**Written problem**
Return each line in the items below that contains the word "dimensions", copying every such line in full.

►

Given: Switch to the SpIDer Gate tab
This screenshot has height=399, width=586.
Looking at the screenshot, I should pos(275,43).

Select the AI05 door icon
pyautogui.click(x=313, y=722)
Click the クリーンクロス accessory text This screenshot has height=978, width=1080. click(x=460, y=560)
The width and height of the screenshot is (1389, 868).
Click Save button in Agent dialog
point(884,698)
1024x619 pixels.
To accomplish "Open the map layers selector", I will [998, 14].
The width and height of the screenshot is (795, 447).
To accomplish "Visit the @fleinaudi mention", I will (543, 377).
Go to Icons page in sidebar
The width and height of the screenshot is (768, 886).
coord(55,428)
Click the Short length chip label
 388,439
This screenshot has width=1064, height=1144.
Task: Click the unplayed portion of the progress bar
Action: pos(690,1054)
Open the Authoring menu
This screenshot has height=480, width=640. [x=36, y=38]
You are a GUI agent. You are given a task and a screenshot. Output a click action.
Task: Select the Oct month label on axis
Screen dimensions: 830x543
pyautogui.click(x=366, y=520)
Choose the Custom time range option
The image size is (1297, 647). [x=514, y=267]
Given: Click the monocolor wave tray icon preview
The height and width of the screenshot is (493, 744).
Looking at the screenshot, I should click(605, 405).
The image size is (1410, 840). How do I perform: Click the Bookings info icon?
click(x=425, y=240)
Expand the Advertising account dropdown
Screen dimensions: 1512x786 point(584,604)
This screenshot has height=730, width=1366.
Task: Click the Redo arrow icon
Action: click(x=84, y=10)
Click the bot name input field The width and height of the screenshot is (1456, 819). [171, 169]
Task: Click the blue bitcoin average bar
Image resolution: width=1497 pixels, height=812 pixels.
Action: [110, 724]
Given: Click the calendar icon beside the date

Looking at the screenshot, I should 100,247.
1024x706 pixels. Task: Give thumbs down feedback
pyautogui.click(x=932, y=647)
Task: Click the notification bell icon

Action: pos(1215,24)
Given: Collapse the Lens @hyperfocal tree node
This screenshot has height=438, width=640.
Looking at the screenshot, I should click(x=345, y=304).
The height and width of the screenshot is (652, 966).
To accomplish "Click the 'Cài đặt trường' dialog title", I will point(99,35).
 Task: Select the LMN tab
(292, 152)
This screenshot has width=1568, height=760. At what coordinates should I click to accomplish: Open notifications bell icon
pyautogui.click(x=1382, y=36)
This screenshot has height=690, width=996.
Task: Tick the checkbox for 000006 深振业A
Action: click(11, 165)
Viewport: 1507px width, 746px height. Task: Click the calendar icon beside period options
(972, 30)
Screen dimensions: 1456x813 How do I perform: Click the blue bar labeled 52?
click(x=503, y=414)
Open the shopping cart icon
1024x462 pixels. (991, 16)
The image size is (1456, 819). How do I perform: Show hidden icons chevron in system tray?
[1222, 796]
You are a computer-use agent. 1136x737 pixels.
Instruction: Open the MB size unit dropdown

◄

**Written response**
Screen dimensions: 830x543
Screen dimensions: 1512x786 point(584,604)
Screen dimensions: 1456x813 How do I perform: Click the blue bar labeled 52?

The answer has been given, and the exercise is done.